Ya, sepertinya Indah mulai menyukai sosok tampan nan dingin itu. Lagi pula, wanita mana yang tidak akan tertarik oleh pesona Dhananjaya? Hanya saja Indah tahu diri, tidak pantas untuk pria yang sangat sempurna dari segi apa pun. Cukup hatinya saja yang tahu, begitu mengagumkannya sosok dingin itu.

***

Di pagi hari, Dhananjaya yang hendak turun ke bawah, tiba-tiba menghentikan langkahnya. Entah apa yang membuat hatinya ingin tahu aktivitas Indah di pagi ini. Apa dia sudah bangun? Sudah memakan sarapannya? Meminum susu dan vitamin yang dokter sarankan?

Tanpa mengetuk pintu, Dhananjaya langsung membuka pintu kamar Indah. Wajahnya yang semula tenang, seketika sangat muram ketika melihat Indah memegangi alat pel. Tampaknya wanita itu sudah membersihkan setengah kamarnya, terlihat dari lantainya yang masih basah.

“Apa yang kamu lakukan?” Dhananjaya melemparkan tatapan tajam.

“Pak Jay.” Indah bingung atas kedatangannya.

“Simpan itu.” Dhananjaya melangkah lebar.

Indah masih tidak mengerti atas kemarahan Dhananjaya. Ia bertanya dengan hati-hati, “Pak Jay membutuhkan sesuatu? Aku bisa ke ruanganmu. Pak Jay tidak perlu repot datang.”

“Kamu belum menjawab pertanyaanku. Apa yang kamu lakukan dengan alat pelayan?” Dhananjaya tidak sedikit pun mengalihkan pandangannya dari hazel Indah.

“Membersihkan kamar,” jawab Indah apa adanya.

Plak!

Sebuah tamparan keras menyapa pipi Indah.
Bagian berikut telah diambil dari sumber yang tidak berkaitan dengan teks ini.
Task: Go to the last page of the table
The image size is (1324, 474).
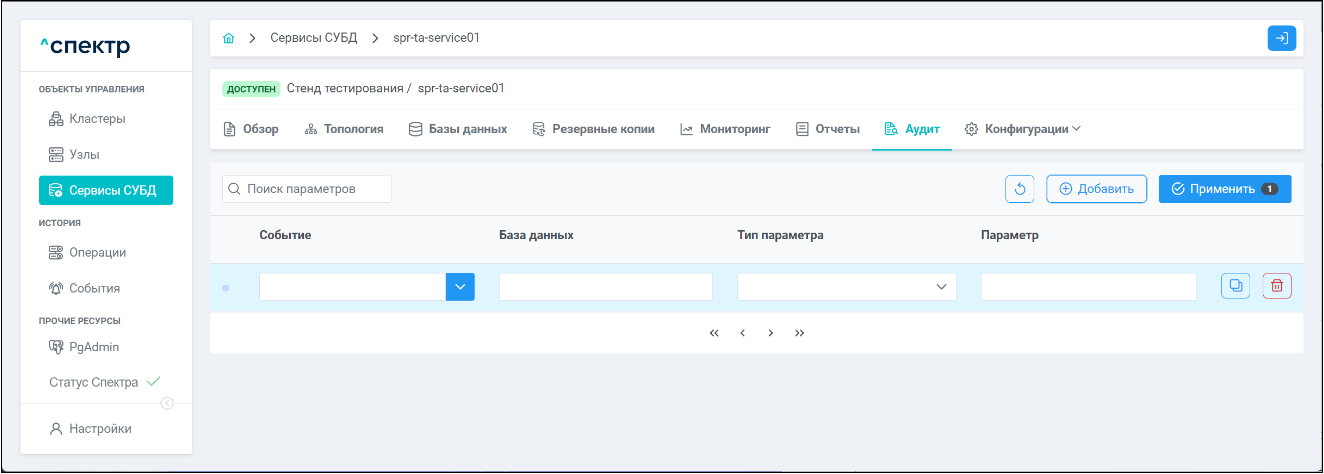Action: point(799,333)
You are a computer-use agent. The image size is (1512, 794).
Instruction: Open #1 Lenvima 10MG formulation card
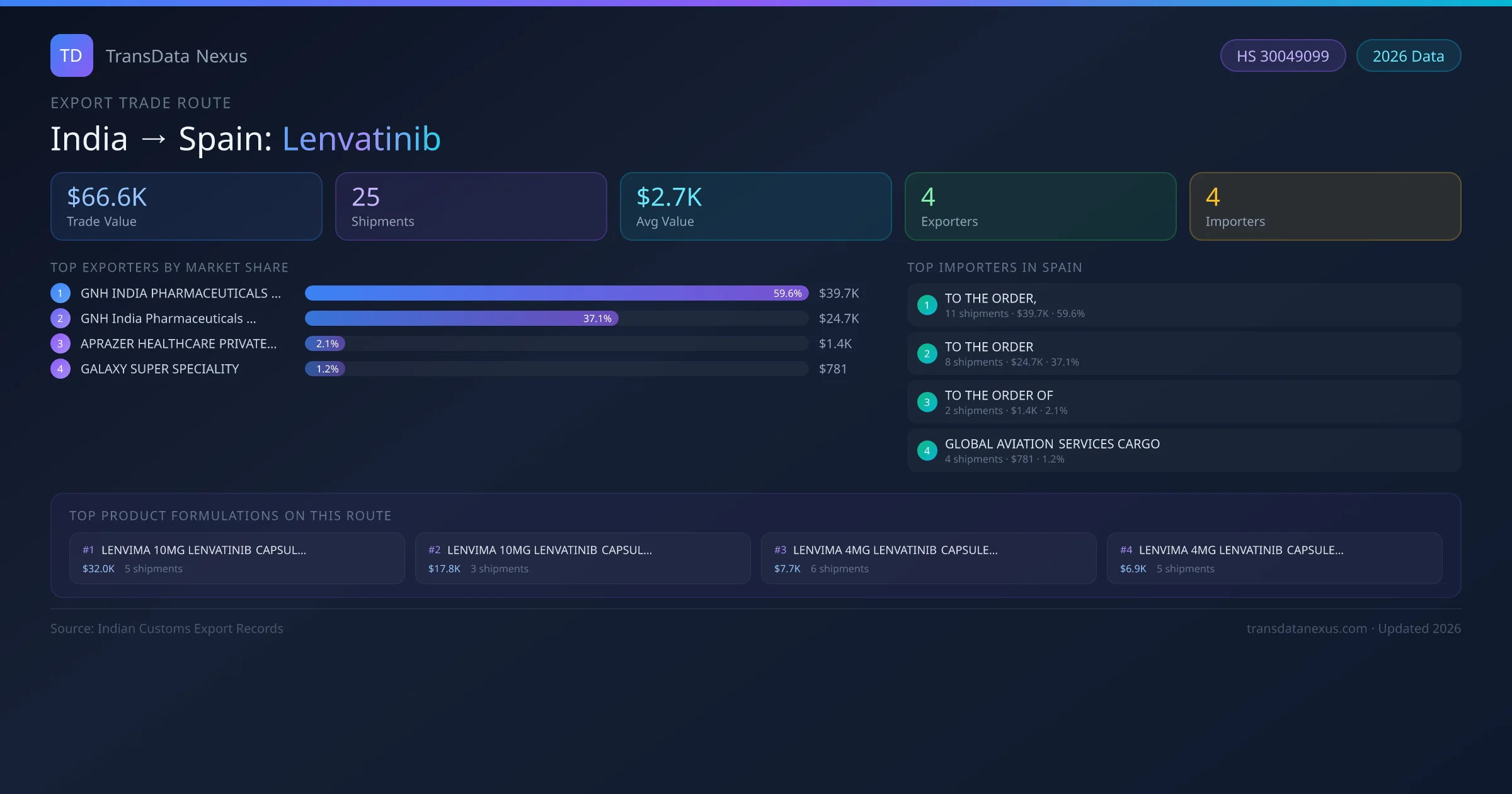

“Apa peringatan dokter dan dariku itu tidak cukup? Apa kamu bodoh atau tuli? Kamu harus banyak beristirahat, bukan banyak beraktivitas seperti pelayan!” raung Dhananjaya tak terkendali.

“Ma—maaf,” ucap Indah terbata-bata, wajahnya menunduk takut.

“Alda!” Dhananjaya berteriak keras, keluar dari kamar tersebut.

Kebetulan Alda tak jauh dari sana, mengawasi kinerja beberapa pelayan yang sedang membersihkan kamar-kamar orang-orang Dhananjaya. Ia pun segera berlari ke asal suara.

“Pak Jay.” Alda menatap takut, padahal tuannya belum mengatakan apa pun.

“Apa pekerjaanmu di rumah ini?” Dhananjaya menyembunyikan satu tangan di belakang tubuhnya, wajahnya yang suram menatap Alda bagai seorang penjahat.

“Mengawasi pelayan yang lainnya.” Alda gugup. Detak jantungnya tidak diragukan lagi, berdegup sangat kencang.

“Lalu, apa yang kamu lakukan pada pelayan khusus yang melayani Indah? Dia melakukan tugas pelayan! Apa kamu tahu itu?” bentak Dhananjaya murka.

“Maaf, Pak. Indah selalu melarangnya. Beliau ingin membersihkan kamarnya sendiri,” balas Alda takut, bibirnya bergetar khawatir salah bicara.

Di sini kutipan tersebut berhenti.